Um sócio, cuja conduta no lar, na sociedade e/ou nos negócios ou profissão está sendo prejudicial ao bom nome do Rotary, ainda que com muita tristeza, precisa ser demitido.

Não é tarefa fácil, mas sempre que optamos pela quantidade sem nos preocupar com a qualidade, corremos o risco de trazer para o clube elementos que mais cedo ou mais tarde acabam denegrindo a imagem de Rotary perante a sociedade.

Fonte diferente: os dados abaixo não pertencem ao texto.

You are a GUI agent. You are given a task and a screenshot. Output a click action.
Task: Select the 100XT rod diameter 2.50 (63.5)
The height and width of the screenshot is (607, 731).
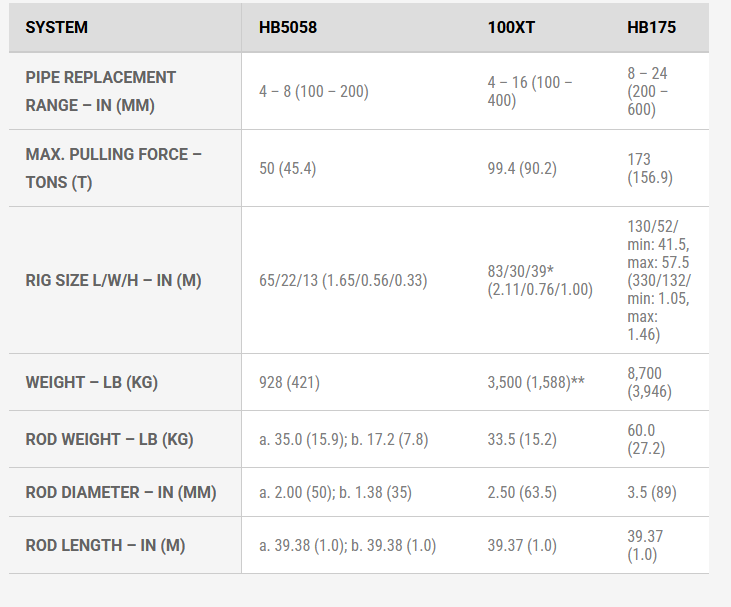click(522, 492)
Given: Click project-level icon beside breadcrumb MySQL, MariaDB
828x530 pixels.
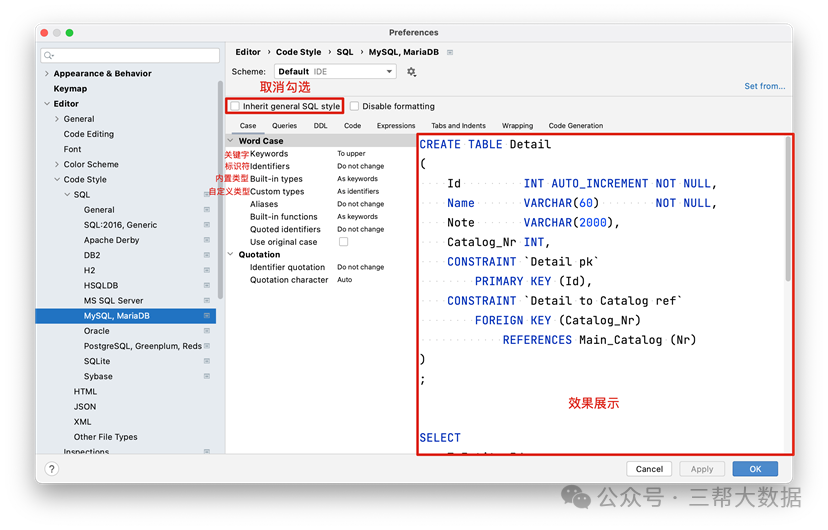Looking at the screenshot, I should click(450, 52).
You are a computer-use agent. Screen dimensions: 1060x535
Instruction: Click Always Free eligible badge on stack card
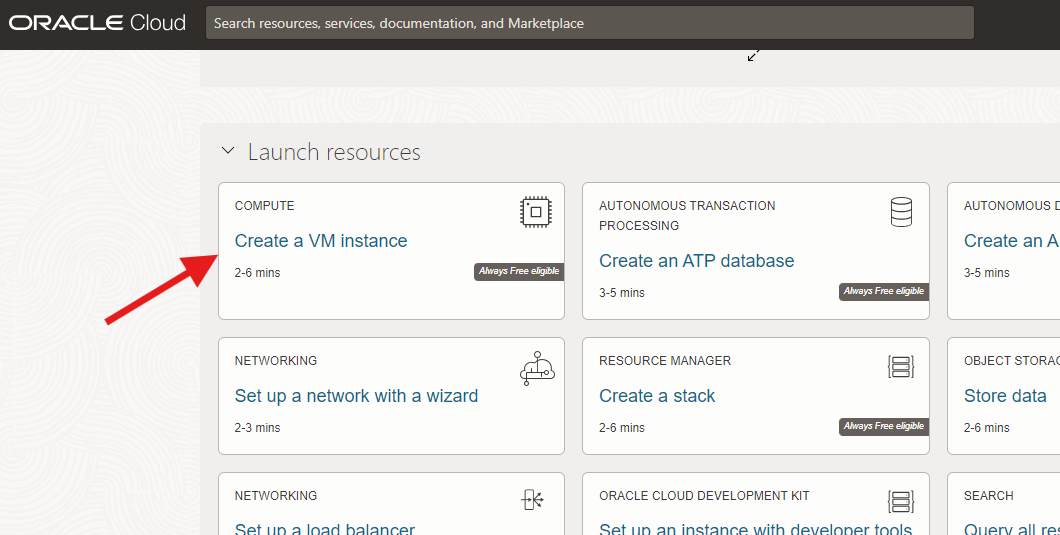click(883, 426)
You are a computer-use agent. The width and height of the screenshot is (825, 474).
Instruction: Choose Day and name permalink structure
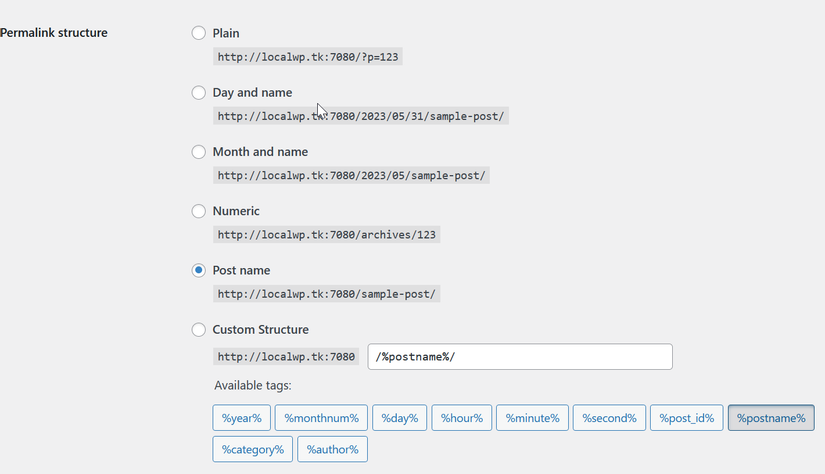[199, 93]
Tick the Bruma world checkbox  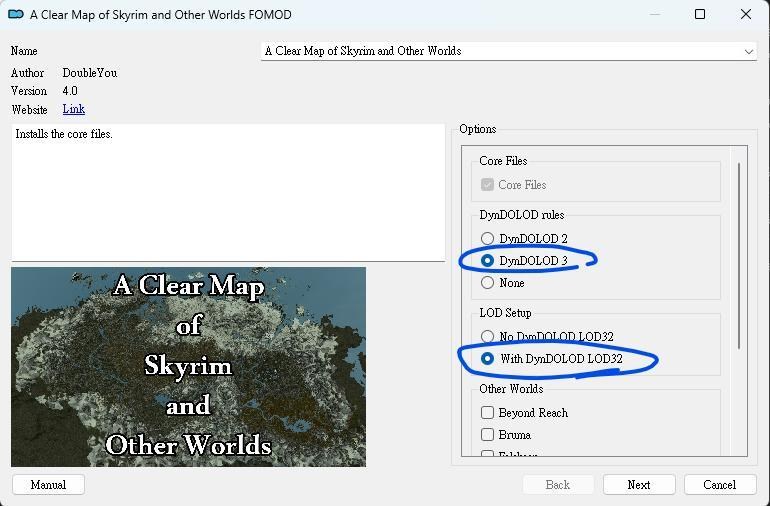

Além destes há aqueles que, embora selecionados com o devido critério e tendo uma conduta condizente com sua condição de rotariano, desviam-se do bom caminho e passam a prejudicar a instituição com o seu mau exemplo.

O sócio que, por infelicidade, deixou de possuir os atributos que contribuíram para o seu ingresso em Rotary, deve ser excluído sem delongas, pois o clube cresce no conceito da comunidade não apenas no dia que admite um cidadão prestante e de caráter ilibado, mas também quando alija de seu quadro social um indivíduo que se deixou macular por uma conduta repreensível.

Nos casos de exclusão, o melhor mediador entre o mau sócio e o Conselho Diretor deve ser o padrinho, que assumiu o compromisso moral de assistir o afilhado enquanto ambos permanecerem no clube.

Compete então ao padrinho solicitar do afilhado uma carta pedindo o seu desligamento. Contudo, se tal providência não for tomada, cabe ao Conselho Diretor – com base no art. X, seção 6, letra b, dos estatutos – demitir dito sócio, dando-lhe ciência através da secretaria e encaminhando ao RI e à Governadoria o respectivo informe de baixa.